El sector privado estadounidense sigue estando entre los más competitivos del mundo, y los Estados Unidos (como señalan los informes del World Economic Forum) se sitúa como una de las regiones más fértiles del planeta para ejercer la función empresarial (quinta en el ranking, China ocupa el puesto 26, aunque, todo sea dicho de paso, la tendencia es en claro descenso). Por añaduría, Estados Unidos lidera todas las partidas imaginables con respecto a gasto en I+D e investigación, sus universidades se sitúan (con diferencia) entre las mejores del planeta siendo también éstas las que están más pobladas de premios Nobel (nuevamente con diferencia) en todos los ámbitos. Por otro lado, EE.UU. sigue contando con las plazas financieras más sofisticadas y competitivas (especialmente fuerte es el mercado de capital riesgo), sus universidades mantienen una estrecha relación y vínculo con el sector privado, y, pese a todo, sigue contando con una política de inmigración muy abierta.
Los Estados Unidos siguen siendo los Estados Unidos.
En un artículo sobre el declive americano, Joseph S. Nye, miembro destacado de la Administración Clinton, se hacía eco de la siguiente reflexión de Lee Kuan Yew, patriarca de Singapur y observador sagaz: “el éxito de China (de Deng Xiaoping) es idear un sistema para poner a trabajar a 1.300 millones de chinos. El éxito de américa es que es capaz de atraer el talento de los 7.000 millones de habitantes del planeta y ponerlos a trabajar en un entorno multicultural, diverso y dinámico y que sirven de combustible a una economía creativa e innovadora como ningún otro país ha sabido igualar”.
Es por eso que América tiene que corregir cuanto antes su desequilibrio fiscal, hoy por hoy su verdadero talón de Aquiles.

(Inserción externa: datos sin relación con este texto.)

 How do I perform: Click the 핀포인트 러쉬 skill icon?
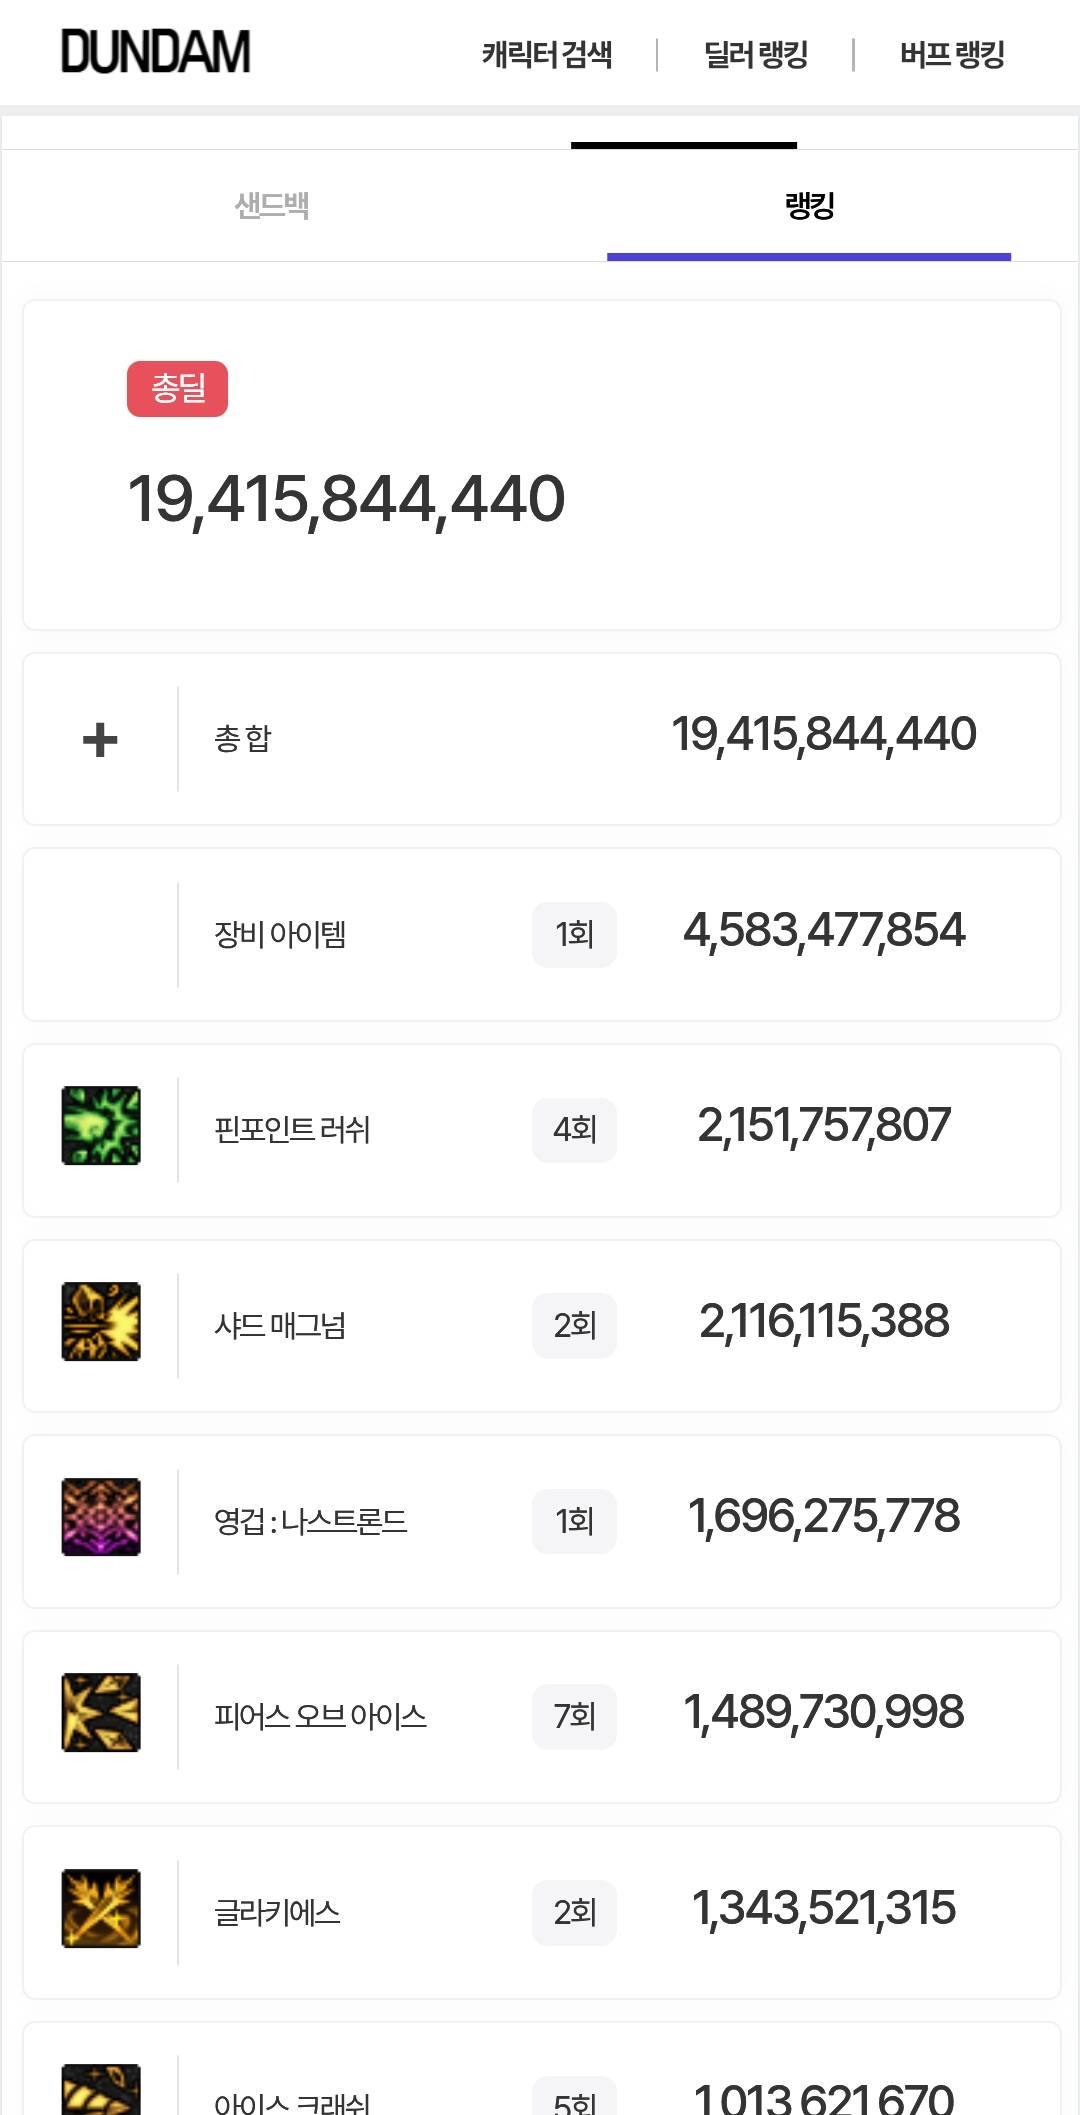(101, 1126)
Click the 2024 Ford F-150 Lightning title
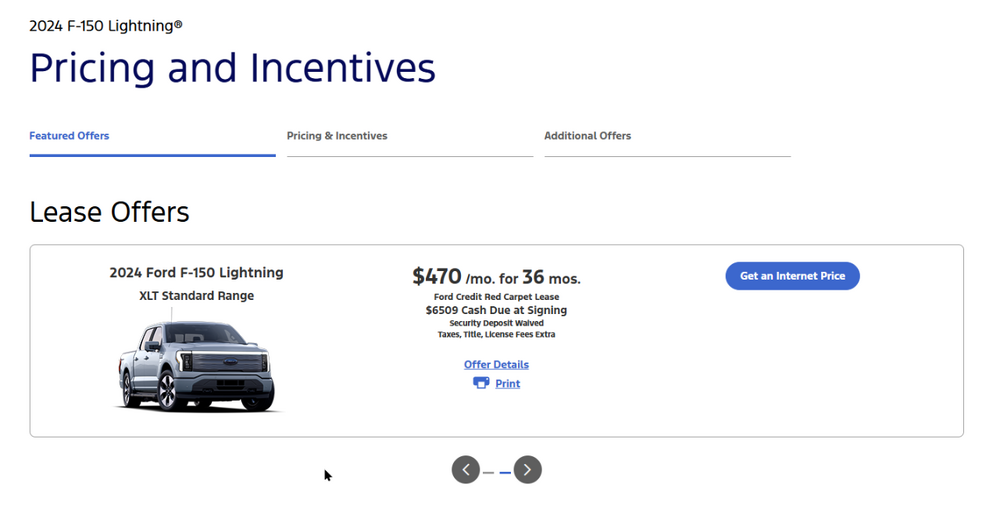 (196, 273)
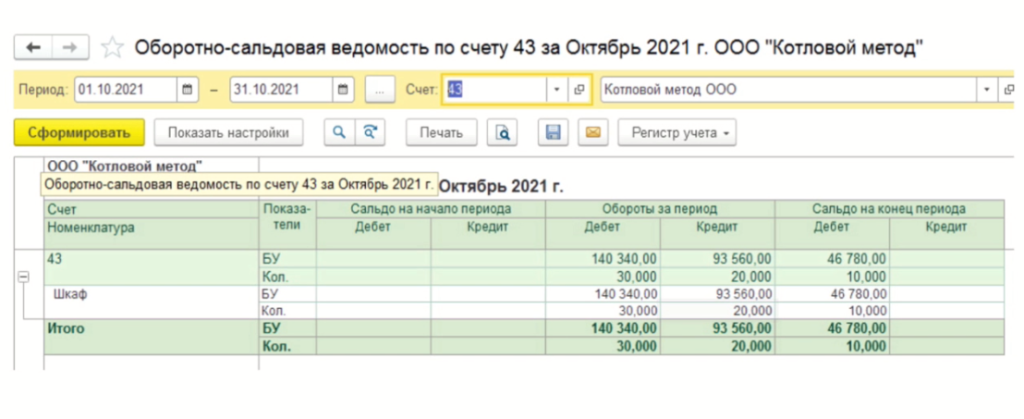The height and width of the screenshot is (419, 1024).
Task: Open calendar for start date 01.10.2021
Action: tap(187, 89)
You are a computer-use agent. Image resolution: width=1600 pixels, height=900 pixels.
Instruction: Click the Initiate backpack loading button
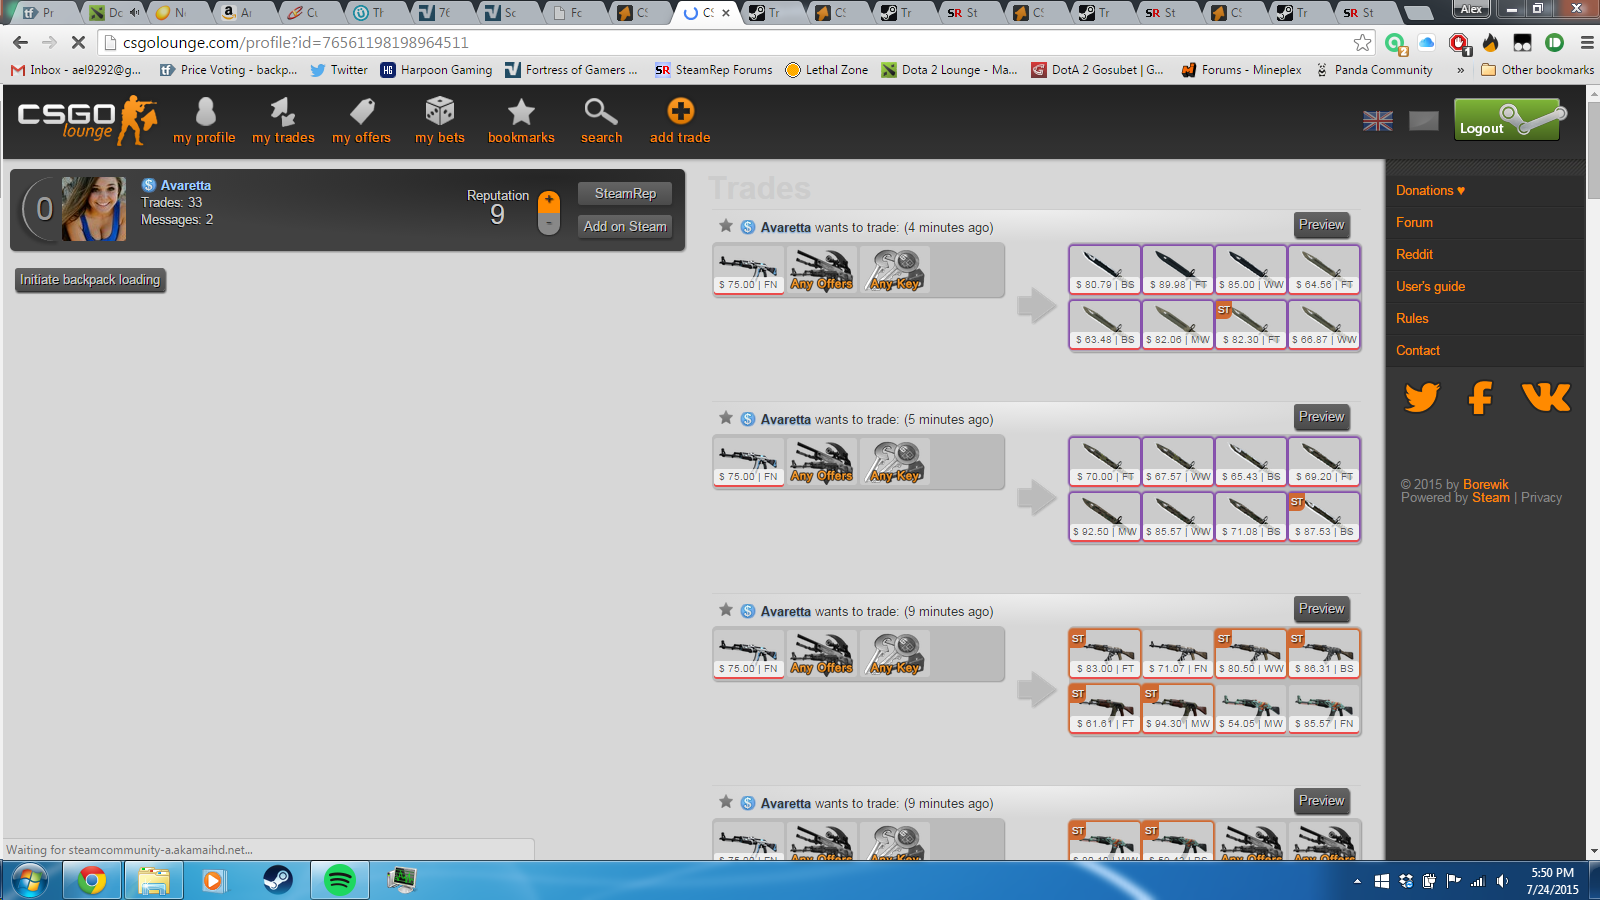tap(90, 280)
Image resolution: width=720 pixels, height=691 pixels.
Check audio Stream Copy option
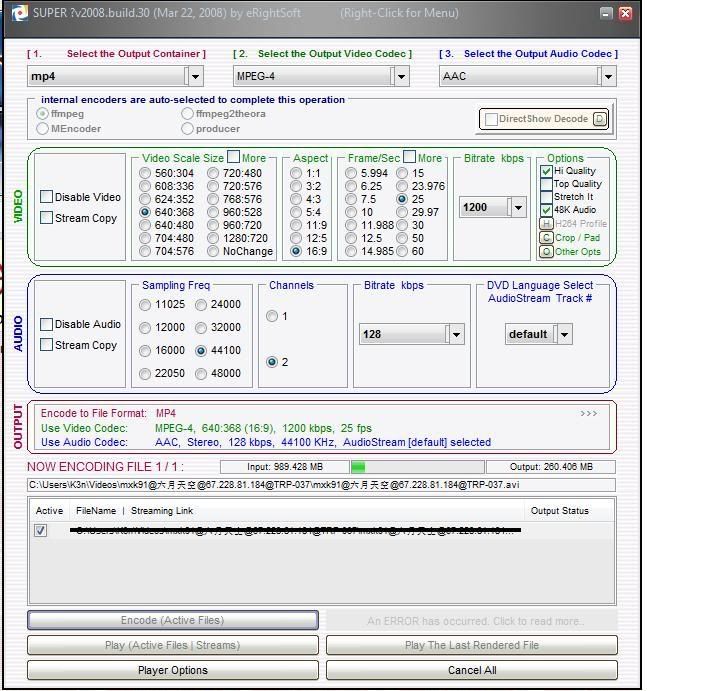coord(47,345)
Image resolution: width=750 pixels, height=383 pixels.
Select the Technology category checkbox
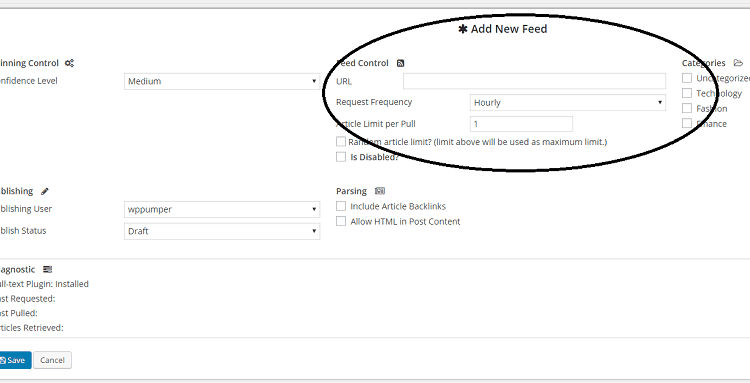687,93
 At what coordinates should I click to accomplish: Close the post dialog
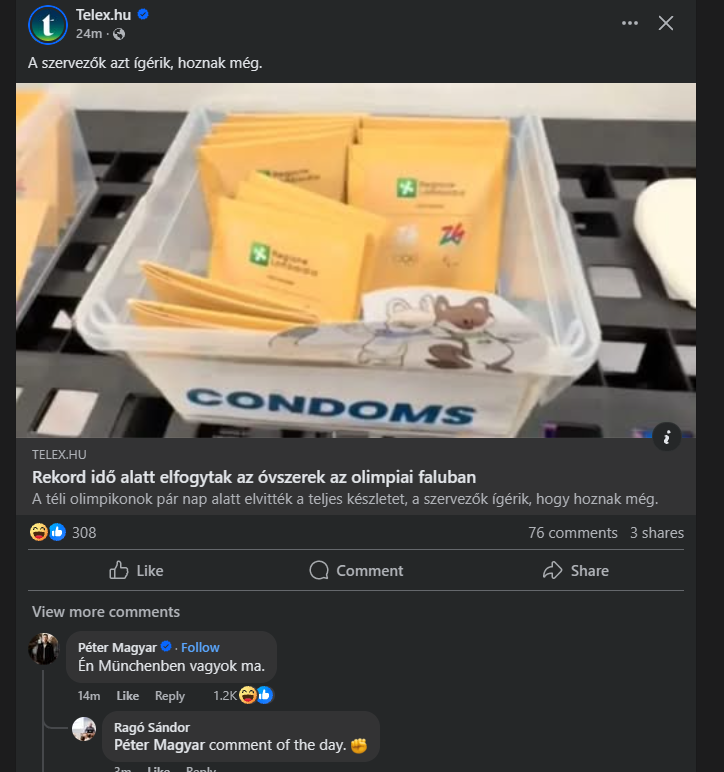tap(666, 23)
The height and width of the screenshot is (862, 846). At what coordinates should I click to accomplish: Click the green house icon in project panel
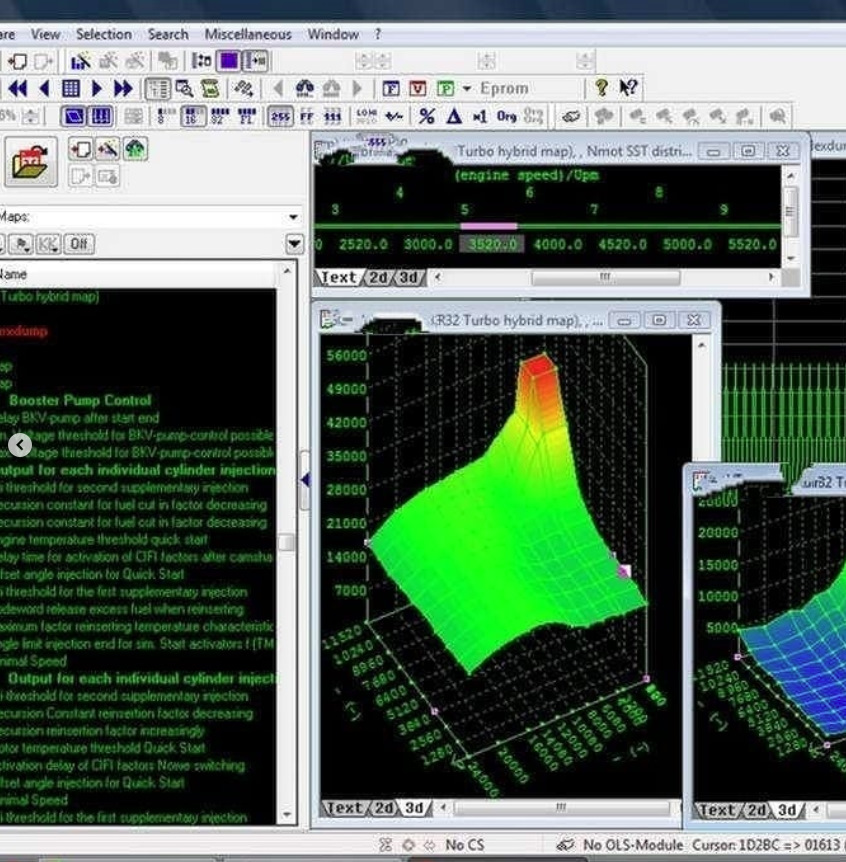[x=135, y=150]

El peso de la deuda ha enterrado imperios a lo largo de la historia y hoy es la principal amenaza que se cierne sobre la capacidad de crecer de la economía estadounidense. Para aliviar sus finanzas públicas, y al igual que España, por ejemplo, tiene que modificar su Constitución y reformular de cero los fundamentos del Estado, los americanos deben tienen que repensar sus políticas de bienestar para que estas aseguren la universalidad de ciertos servicios –como garantía principal de la igualdad de oportunidades–, pero sin que esto suponga un gasto estructural añadido que hipoteque de forma irremediable su crecimiento futuro lo que a su vez pondría entredicho el bienestar que dichas políticas pretenden garantizar.
Por otro lado, Estados Unidos, con ayuda de sus socios estratégicos naturales, tiene que revisar y repensar su papel como “policía del mundo” cuyos efectos internos son devastadores para las arcas públicas al tiempo que genera malestar y animadversión (en general) en el exterior sin que se aprecien efectos positivos notables.
El auge de China marcara la primera mitad del siglo XXI: Occidente y China (G2) se disputarán el poder en un escenario global de geometría variable hoy por hoy imposible de imaginar o definir. Por esto resulta fundamental que Estados Unidos siga siendo un referente claro de libertad, democracia y crecimiento. Basta que se mantenga fiel a sus principios fundacionales, entre los que se encuentra la disciplina presupuestaria, para que este siga brillando muchos años más.